Collected data entries:
BEGIN
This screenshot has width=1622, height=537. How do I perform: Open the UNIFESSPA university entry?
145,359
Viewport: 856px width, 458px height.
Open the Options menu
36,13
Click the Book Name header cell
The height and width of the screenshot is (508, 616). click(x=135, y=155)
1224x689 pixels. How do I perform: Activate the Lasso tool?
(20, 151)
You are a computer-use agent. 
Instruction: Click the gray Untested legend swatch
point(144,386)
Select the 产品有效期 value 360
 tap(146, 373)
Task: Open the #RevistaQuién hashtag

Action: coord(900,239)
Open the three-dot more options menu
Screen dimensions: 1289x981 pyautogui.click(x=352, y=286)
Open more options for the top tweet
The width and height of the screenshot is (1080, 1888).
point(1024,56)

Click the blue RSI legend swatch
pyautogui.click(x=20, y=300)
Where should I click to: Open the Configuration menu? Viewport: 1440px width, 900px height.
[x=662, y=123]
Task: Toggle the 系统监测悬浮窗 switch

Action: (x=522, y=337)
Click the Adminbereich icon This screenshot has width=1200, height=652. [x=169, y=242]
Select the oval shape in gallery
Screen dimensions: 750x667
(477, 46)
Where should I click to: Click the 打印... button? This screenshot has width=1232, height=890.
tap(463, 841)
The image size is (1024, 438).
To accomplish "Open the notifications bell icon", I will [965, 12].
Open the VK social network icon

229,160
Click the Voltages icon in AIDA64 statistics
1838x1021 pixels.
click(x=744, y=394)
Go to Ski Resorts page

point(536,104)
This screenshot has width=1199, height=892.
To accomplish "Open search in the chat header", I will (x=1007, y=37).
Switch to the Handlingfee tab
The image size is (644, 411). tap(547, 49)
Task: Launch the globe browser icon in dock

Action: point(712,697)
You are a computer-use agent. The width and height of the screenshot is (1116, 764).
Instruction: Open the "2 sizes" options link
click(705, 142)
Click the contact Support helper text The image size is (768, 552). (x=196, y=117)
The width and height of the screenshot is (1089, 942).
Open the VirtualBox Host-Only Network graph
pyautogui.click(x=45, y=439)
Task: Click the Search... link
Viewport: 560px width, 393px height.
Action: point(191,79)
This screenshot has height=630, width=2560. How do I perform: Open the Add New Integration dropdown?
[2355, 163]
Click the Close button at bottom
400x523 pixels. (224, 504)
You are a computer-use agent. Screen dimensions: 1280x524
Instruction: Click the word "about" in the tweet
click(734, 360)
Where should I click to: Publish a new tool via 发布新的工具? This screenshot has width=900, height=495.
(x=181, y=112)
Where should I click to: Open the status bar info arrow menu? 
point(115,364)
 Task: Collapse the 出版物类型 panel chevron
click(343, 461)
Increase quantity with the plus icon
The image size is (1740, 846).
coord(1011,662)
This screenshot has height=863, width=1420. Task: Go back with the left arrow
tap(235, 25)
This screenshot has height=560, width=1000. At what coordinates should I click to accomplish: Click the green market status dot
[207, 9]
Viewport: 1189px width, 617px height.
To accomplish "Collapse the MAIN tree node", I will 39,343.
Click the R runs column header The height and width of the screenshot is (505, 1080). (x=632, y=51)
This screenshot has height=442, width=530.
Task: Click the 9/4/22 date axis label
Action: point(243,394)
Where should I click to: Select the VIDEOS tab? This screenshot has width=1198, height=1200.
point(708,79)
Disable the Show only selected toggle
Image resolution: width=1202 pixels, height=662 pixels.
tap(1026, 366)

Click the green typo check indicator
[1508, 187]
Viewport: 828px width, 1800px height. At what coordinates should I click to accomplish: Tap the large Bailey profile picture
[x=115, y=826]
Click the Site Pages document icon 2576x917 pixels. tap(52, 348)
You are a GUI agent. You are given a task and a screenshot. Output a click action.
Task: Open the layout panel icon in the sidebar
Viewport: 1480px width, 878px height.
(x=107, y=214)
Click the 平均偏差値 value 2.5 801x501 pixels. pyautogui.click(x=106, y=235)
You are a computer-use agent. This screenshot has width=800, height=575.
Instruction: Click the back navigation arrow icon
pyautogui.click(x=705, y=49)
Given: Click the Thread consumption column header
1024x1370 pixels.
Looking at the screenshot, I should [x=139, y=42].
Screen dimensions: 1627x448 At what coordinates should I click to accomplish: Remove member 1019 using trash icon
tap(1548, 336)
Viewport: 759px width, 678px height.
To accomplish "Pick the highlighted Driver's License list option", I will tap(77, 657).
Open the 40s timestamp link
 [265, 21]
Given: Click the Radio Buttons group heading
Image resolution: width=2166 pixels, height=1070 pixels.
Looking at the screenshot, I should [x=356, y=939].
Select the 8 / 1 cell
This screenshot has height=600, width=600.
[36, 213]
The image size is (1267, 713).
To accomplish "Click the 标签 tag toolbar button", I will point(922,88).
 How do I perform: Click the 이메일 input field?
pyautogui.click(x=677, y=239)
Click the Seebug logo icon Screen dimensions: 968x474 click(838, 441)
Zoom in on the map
END
Task instructions -> Nothing but an exact transcription of the records is expected.

Exercise output ->
This screenshot has width=1622, height=537. How do I perform: Open the UNIFESSPA university entry?
145,359
Viewport: 856px width, 458px height.
Open the Options menu
36,13
Click the Book Name header cell
The height and width of the screenshot is (508, 616). click(x=135, y=155)
1224x689 pixels. How do I perform: Activate the Lasso tool?
(20, 151)
You are a computer-use agent. 
Instruction: Click the gray Untested legend swatch
point(144,386)
Select the 产品有效期 value 360
 tap(146, 373)
Task: Open the #RevistaQuién hashtag

Action: coord(900,239)
Open the three-dot more options menu
Screen dimensions: 1289x981 pyautogui.click(x=352, y=286)
Open more options for the top tweet
The width and height of the screenshot is (1080, 1888).
point(1024,56)

Click the blue RSI legend swatch
pyautogui.click(x=20, y=300)
Where should I click to: Open the Configuration menu? Viewport: 1440px width, 900px height.
[x=662, y=123]
Task: Toggle the 系统监测悬浮窗 switch

Action: (x=522, y=337)
Click the Adminbereich icon This screenshot has width=1200, height=652. [x=169, y=242]
Select the oval shape in gallery
Screen dimensions: 750x667
(477, 46)
Where should I click to: Click the 打印... button? This screenshot has width=1232, height=890.
tap(463, 841)
The image size is (1024, 438).
To accomplish "Open the notifications bell icon", I will [965, 12].
Open the VK social network icon

229,160
Click the Voltages icon in AIDA64 statistics
1838x1021 pixels.
click(x=744, y=394)
Go to Ski Resorts page

point(536,104)
This screenshot has width=1199, height=892.
To accomplish "Open search in the chat header", I will (x=1007, y=37).
Switch to the Handlingfee tab
The image size is (644, 411). tap(547, 49)
Task: Launch the globe browser icon in dock

Action: point(712,697)
You are a computer-use agent. The width and height of the screenshot is (1116, 764).
Instruction: Open the "2 sizes" options link
click(705, 142)
Click the contact Support helper text The image size is (768, 552). (x=196, y=117)
The width and height of the screenshot is (1089, 942).
Open the VirtualBox Host-Only Network graph
pyautogui.click(x=45, y=439)
Task: Click the Search... link
Viewport: 560px width, 393px height.
Action: point(191,79)
This screenshot has height=630, width=2560. How do I perform: Open the Add New Integration dropdown?
[2355, 163]
Click the Close button at bottom
400x523 pixels. (224, 504)
You are a computer-use agent. Screen dimensions: 1280x524
Instruction: Click the word "about" in the tweet
click(734, 360)
Where should I click to: Publish a new tool via 发布新的工具? This screenshot has width=900, height=495.
(x=181, y=112)
Where should I click to: Open the status bar info arrow menu? 
point(115,364)
 Task: Collapse the 出版物类型 panel chevron
click(343, 461)
Increase quantity with the plus icon
The image size is (1740, 846).
coord(1011,662)
This screenshot has height=863, width=1420. Task: Go back with the left arrow
tap(235, 25)
This screenshot has height=560, width=1000. At what coordinates should I click to accomplish: Click the green market status dot
[207, 9]
Viewport: 1189px width, 617px height.
To accomplish "Collapse the MAIN tree node", I will 39,343.
Click the R runs column header The height and width of the screenshot is (505, 1080). (x=632, y=51)
This screenshot has height=442, width=530.
Task: Click the 9/4/22 date axis label
Action: point(243,394)
Where should I click to: Select the VIDEOS tab? This screenshot has width=1198, height=1200.
point(708,79)
Disable the Show only selected toggle
Image resolution: width=1202 pixels, height=662 pixels.
tap(1026, 366)

Click the green typo check indicator
[1508, 187]
Viewport: 828px width, 1800px height. At what coordinates should I click to accomplish: Tap the large Bailey profile picture
[x=115, y=826]
Click the Site Pages document icon 2576x917 pixels. tap(52, 348)
You are a GUI agent. You are given a task and a screenshot. Output a click action.
Task: Open the layout panel icon in the sidebar
Viewport: 1480px width, 878px height.
(x=107, y=214)
Click the 平均偏差値 value 2.5 801x501 pixels. pyautogui.click(x=106, y=235)
You are a computer-use agent. This screenshot has width=800, height=575.
Instruction: Click the back navigation arrow icon
pyautogui.click(x=705, y=49)
Given: Click the Thread consumption column header
1024x1370 pixels.
Looking at the screenshot, I should [x=139, y=42].
Screen dimensions: 1627x448 At what coordinates should I click to accomplish: Remove member 1019 using trash icon
tap(1548, 336)
Viewport: 759px width, 678px height.
To accomplish "Pick the highlighted Driver's License list option", I will tap(77, 657).
Open the 40s timestamp link
 [265, 21]
Given: Click the Radio Buttons group heading
Image resolution: width=2166 pixels, height=1070 pixels.
Looking at the screenshot, I should [x=356, y=939].
Select the 8 / 1 cell
This screenshot has height=600, width=600.
[36, 213]
The image size is (1267, 713).
To accomplish "Click the 标签 tag toolbar button", I will point(922,88).
 How do I perform: Click the 이메일 input field?
pyautogui.click(x=677, y=239)
Click the Seebug logo icon Screen dimensions: 968x474 click(838, 441)
Zoom in on the map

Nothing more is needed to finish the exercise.